La motivazione è la vera spinta ad agire, senza esitazioni, evitando di preocciparsi non tanto del risultato, ma di ciò che si conosce, man mano che si apprende. Ogni apprendimento nasce da una motivazione. La motivazione nasce sempre da un perchè. E ricordiamoci sempre che, si puo cercare di fare cose, che non si è capaci di fare, per imparare come farle (Pablo Picasso).

Conclusioni

Quando apprendiamo realizziamo noi stessi. Evitiamo, quindi, di concentrarci sulle aspettative e cominciamo ad esplorare le vere trame psicologiche, che senza dubbio ci fanno sentire il nostro mondo interiore. L’effetto delle trame psicologiche è la loro influenza sull’apprendimento. Dopo aver analizzato una trama psicologica si rimane stupiti dei poteri della nostra mente.
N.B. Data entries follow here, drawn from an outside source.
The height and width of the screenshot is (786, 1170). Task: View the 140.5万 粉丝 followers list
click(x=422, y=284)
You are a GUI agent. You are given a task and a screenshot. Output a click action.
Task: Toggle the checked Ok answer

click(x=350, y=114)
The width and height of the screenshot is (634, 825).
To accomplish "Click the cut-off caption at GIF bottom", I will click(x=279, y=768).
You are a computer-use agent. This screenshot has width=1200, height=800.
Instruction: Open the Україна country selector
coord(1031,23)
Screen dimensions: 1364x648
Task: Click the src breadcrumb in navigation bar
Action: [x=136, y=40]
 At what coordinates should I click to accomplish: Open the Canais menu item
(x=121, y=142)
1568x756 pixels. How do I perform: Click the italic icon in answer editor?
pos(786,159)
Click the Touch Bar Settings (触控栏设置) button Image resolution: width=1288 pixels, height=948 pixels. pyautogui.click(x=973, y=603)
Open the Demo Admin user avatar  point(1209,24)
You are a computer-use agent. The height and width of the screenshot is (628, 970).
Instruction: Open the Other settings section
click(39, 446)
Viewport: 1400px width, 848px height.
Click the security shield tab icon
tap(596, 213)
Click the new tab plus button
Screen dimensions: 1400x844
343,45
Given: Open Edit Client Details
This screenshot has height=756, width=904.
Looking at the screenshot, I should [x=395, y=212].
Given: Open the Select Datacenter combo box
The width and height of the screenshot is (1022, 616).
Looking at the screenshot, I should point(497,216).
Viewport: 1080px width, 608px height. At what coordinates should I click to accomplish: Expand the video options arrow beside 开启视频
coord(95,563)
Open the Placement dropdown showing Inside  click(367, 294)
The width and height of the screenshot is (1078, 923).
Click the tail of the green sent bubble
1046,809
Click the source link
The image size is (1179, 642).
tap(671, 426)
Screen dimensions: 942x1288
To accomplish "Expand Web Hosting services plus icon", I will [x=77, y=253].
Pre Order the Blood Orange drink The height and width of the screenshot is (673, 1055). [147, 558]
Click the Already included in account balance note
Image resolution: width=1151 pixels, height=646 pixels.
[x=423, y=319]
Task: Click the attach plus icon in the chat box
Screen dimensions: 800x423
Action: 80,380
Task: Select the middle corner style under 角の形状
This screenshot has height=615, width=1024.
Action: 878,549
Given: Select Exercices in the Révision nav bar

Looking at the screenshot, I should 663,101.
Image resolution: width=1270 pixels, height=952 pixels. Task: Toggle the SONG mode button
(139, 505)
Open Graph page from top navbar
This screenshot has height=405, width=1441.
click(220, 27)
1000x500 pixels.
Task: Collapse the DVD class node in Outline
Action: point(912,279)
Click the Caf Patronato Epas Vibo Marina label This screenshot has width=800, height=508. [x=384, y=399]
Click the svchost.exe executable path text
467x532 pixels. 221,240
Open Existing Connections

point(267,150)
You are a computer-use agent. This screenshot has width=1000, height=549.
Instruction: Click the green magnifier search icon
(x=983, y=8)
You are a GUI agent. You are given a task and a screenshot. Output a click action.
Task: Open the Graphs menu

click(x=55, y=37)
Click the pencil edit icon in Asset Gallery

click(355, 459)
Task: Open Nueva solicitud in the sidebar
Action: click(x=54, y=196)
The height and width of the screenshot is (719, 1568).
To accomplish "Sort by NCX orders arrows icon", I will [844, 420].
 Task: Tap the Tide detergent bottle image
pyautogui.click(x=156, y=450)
Le trame psicologiche nell’apprendimento rappresentano la vera confessione della nostra mente, modulata da variabili culturali, sociali e biologiche, che incidono profondamente sull’individuo. Lo scopo dell’apprendimento è la crescita, e la nostra mente, a differenza del nostro corpo, può continuare a crescere fintanto che continuiamo a vivere (Mortimer J. Adler).